4.1.2 Controle en evaluatie

Een ander mechanisme betreft controle en evaluatie. Controle- en evaluatierapporten beoordelen de impact van de projecten van NGO’s op hun begunstigden. Het evaluatiemechanisme wordt in retrospect gebruikt, terwijl controles gedurende het project plaatsvinden. In toenemende mate wordt er bij de ontwikkeling van de NGO-projecten gebruik gemaakt van Logical Framework Analysis (LFA) (Agyemang, 2009). Dit raamwerk specificeert projectdoelen, verwachte resultaten en prestatie-indicatoren. De prestatie-indicatoren kunnen zowel kwantitatief als kwalitatief zijn. Controles en evaluaties zijn bestemd om in te schatten in welke mate projectdoelen zijn bereikt, dit kan worden gemeten aan de hand van de vooraf vastgestelde prestatie-indicatoren (Lee, 2004). Wanneer financiers controles en evaluaties niet uitsluitend gebruiken om de voortgang van de projecten te bepalen, maar ook om te bepalen of ze verder willen gaan met het financieren van de NGO, krijgt het mechanisme een “upward”-karakter (Agyemang, 2009).

4.1.3 Participatie

Participatie, als verantwoordingsmechanisme, weerspiegelt het proces van het betrekken van de begunstigden bij de besluiten van de projecten (“downward-accountability”). Op het laagste niveau betekent participatie de uitwisseling van informatie en het overleg plegen met begunstigden, waarbij de uiteindelijke besluitvorming bij de projectplanners en de financiers van het project blijft. Participatie kan ook bewerkstelligd worden op hogere niveaus van betrokkenheid van begunstigden.

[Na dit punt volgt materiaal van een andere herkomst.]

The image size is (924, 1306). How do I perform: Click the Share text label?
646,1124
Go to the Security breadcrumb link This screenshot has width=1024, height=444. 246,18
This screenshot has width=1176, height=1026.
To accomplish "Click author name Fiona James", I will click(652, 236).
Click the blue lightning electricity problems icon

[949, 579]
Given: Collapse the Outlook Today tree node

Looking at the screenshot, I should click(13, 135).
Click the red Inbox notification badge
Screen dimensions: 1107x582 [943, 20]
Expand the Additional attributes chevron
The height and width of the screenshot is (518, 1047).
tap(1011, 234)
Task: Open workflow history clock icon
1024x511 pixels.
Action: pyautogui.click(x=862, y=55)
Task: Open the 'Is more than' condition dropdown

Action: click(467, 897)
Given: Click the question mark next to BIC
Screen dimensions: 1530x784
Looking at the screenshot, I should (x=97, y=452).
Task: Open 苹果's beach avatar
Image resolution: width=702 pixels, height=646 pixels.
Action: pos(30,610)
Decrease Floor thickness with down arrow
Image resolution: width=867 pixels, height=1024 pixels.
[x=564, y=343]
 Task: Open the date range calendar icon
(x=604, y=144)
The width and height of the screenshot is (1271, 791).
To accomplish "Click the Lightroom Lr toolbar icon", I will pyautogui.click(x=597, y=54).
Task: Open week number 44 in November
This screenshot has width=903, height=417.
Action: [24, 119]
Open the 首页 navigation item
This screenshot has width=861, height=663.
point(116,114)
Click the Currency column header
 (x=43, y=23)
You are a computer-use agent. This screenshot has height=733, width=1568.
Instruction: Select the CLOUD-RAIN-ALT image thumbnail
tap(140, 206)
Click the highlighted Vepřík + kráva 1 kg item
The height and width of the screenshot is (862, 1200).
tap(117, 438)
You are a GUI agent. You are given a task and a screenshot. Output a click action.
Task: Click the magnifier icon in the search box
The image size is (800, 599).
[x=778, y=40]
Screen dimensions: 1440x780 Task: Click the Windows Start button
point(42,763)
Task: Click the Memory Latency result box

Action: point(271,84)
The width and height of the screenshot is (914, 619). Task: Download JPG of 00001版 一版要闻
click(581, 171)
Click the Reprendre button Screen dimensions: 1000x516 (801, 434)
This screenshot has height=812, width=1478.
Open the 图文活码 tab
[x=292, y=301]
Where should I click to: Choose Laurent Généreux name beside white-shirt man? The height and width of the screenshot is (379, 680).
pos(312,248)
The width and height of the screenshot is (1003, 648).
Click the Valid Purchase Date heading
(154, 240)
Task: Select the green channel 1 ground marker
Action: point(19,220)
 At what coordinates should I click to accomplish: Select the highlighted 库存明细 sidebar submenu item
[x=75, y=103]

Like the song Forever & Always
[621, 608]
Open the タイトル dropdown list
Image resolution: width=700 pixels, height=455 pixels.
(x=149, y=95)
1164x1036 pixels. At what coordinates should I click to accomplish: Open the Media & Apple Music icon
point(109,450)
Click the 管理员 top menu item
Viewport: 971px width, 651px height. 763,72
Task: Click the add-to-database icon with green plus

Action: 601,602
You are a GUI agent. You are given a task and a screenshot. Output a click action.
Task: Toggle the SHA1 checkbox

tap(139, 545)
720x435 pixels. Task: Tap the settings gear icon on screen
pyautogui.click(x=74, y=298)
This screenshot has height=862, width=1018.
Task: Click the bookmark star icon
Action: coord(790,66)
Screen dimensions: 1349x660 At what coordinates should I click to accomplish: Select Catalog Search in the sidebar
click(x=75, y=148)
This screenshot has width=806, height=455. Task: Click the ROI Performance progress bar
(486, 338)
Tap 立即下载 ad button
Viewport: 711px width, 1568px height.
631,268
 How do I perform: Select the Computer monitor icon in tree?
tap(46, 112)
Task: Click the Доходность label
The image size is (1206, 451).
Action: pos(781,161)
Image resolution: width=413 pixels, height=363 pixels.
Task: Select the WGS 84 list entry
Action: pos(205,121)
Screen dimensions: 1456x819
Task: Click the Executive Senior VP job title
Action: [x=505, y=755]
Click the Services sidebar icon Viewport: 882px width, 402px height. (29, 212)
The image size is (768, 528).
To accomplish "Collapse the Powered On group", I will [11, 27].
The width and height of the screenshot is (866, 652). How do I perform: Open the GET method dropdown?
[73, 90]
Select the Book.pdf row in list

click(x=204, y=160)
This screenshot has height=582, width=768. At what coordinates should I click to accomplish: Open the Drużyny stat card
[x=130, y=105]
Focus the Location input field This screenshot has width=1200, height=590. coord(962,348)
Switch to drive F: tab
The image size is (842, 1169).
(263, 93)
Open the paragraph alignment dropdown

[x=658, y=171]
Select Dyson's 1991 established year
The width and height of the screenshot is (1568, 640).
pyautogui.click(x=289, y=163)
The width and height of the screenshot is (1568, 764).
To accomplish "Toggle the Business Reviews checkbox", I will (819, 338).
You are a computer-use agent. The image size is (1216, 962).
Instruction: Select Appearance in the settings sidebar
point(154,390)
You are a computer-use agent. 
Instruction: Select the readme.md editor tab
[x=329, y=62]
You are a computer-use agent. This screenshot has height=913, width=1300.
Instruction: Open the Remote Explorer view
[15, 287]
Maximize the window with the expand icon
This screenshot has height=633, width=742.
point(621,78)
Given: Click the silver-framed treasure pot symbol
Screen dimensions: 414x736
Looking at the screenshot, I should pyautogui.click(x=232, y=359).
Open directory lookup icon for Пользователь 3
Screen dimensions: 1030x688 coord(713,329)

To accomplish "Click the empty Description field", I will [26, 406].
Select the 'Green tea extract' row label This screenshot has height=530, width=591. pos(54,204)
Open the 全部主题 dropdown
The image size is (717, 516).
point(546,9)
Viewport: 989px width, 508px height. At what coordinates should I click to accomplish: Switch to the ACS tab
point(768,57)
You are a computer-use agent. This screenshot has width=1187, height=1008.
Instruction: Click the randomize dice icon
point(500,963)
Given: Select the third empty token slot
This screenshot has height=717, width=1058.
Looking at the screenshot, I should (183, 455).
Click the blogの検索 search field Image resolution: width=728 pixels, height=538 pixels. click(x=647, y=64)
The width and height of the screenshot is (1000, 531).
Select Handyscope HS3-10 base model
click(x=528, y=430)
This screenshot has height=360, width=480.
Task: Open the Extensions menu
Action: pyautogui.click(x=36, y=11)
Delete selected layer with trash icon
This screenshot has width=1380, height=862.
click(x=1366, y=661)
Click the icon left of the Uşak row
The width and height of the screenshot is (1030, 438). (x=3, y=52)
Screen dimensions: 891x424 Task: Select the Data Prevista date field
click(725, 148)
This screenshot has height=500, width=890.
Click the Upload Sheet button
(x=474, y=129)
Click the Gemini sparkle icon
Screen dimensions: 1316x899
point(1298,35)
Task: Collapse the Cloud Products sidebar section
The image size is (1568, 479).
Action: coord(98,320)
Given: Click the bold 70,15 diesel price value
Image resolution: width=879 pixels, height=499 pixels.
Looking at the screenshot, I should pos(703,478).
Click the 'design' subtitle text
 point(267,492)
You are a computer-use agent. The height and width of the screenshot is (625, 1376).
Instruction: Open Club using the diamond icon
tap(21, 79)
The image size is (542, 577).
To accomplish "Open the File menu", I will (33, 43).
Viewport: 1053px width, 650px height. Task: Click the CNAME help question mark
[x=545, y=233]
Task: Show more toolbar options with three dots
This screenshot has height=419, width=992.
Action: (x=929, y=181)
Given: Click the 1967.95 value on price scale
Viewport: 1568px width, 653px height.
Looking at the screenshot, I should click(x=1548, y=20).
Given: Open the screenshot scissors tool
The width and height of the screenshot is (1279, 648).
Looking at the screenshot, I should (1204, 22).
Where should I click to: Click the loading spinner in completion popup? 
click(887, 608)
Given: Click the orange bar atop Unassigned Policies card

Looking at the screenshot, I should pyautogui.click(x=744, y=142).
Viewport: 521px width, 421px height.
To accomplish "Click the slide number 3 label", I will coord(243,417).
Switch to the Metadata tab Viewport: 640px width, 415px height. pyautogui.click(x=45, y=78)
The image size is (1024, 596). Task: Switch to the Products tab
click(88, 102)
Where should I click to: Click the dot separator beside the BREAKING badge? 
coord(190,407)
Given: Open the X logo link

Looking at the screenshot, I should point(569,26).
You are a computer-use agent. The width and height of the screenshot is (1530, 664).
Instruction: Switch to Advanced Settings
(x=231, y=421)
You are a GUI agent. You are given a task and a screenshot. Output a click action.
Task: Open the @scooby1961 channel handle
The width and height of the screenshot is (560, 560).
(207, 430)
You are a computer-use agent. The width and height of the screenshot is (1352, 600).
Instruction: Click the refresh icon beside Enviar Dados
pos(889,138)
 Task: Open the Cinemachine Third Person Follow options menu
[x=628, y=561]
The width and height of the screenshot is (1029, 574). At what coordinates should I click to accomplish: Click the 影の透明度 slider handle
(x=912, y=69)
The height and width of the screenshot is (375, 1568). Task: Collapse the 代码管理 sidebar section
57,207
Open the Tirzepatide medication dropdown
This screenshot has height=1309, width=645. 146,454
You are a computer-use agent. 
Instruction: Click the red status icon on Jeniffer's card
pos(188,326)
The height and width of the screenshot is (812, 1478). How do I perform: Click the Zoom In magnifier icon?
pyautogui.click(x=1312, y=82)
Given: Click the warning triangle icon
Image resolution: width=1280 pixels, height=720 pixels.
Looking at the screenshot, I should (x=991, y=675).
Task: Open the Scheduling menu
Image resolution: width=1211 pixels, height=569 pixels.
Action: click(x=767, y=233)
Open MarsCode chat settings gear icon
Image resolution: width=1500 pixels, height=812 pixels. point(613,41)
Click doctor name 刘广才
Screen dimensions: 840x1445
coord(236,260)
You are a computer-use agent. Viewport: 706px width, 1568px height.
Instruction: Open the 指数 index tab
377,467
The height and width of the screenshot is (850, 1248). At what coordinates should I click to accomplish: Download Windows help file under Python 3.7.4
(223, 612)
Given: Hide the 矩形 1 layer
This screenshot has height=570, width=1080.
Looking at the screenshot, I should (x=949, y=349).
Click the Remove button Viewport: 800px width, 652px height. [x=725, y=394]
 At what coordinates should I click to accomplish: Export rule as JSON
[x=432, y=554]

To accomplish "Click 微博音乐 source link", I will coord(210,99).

Zo kunnen begunstigden participeren in de uitvoering van projecten door te voorzien in arbeidskracht. Op een nog hoger niveau worden begunstigden aangemoedigd om te onderhandelen over besluiten die het project aangaan en om voorwaarden te stellen aan projecten (Agyemang, 2009).

(17)

4.1.4 Sociale verslaggeving

Sociale verslaggeving betreft het proces waarbij NGO’s hun maatschappelijke prestaties en ethische gedrag beoordelen (Ebrahim, 2003). Dit mechanisme combineert alle hiervoor genoemde verantwoordingsmechanismen (openbaarmakingsverklaringen en rapportages, prestatiebeoordelingen en evaluatie en participatie). Het gebruik ervan stelt verschillende belanghebbenden (zoals begunstigden, donoren en NGO-medewerkers) in staat om invloed uit te oefenen op de doelen en de waarden van de NGO’s (Agyemang, 2009). De focus ligt bij dit mechanisme op de invloed van NGO-operaties op de levenssituatie van de begunstigden. De informatie verkregen met betrekking tot de manier waarop begunstigden de operaties van NGO’s ervaren kan vervolgens worden gebruikt bij de ontwikkeling van nieuwe projecten (Agyemang, 2009).

4.1.5 Zelfregulering

Zelfregulering wordt deels toegepast om de reputatieschade te herstellen van de NGO-sector na de publiciteitsschandalen die zich hebben voorgedaan en deels om beperkende regelgeving opgelegd door overheden en donoren, te voorkomen (Ebrahim, 2003). Binnen het mechanisme zelfregulering ontwikkelt de NGO-sector zelf de standaarden en gedragscodes. Gedragscodes zijn gedocumenteerde verklaringen van de wijze waarop een organisatie en haar personeel moeten opereren (Bendell, 2006). Wanneer NGO’s voorzien in duidelijk waarneembare gedragscodes kan zelfregulering formeel zijn. Dit kan leiden tot certificering van NGO’s en tot het opzetten van netwerken. Certificatiesystemen beoordelen NGO’s aan de hand van een aantal criteria; wanneer de NGO’s aan de criteria voldoen krijgen ze een certificatie toegekend. Een voorbeeld hiervan is The Spanish Fundacion Lealtad, deze organisatie bedacht een aantal principes aan de hand waarvan NGO’s gecontroleerd kunnen worden (Lee, 2004). Bij principes kan men denken aan het instellen van een bestuur dat minimaal uit vijf leden moet bestaan, dat minstens twee keer per jaar vergadert en alle budgetten en jaarrekeningen controleert of bijvoorbeeld aan het definiëren van duidelijke doelstellingen. Zelfregulering kan ook op een minder formele manier bewerkstelligd worden. Het algemene doel van zelfregulering is om de geloofwaardigheid van NGO’s te verhogen en de verantwoording van NGO’s te verbeteren (Kwesiga en Namisi, 2006).

4.1.6. Samenvatting

In de voorgaande secties is er een overzicht gegeven van de meest gebruikte verantwoordingsmechanismen door NGO’s. Een aantal van de mechanismen die besproken zijn leiden tot “internal”- en “downward- accountability”, alhoewel de focus van deze scriptie ligt op “upward”-verantwoordingsmechanismen. Zo zijn participatie, sociale verslaggeving en zelfregulering mechanismen die over het algemeen niet gebruikt worden door NGO’s bij het afleggen van verantwoording tegenover donoren, overheden en financiers. In de sectie hierna zullen de effecten van

(18)

de “upward”-verantwoordingsmechanismen worden behandeld en worden onderbouwd middels voorbeelden uit casusstudies uitgevoerd op dit gebied.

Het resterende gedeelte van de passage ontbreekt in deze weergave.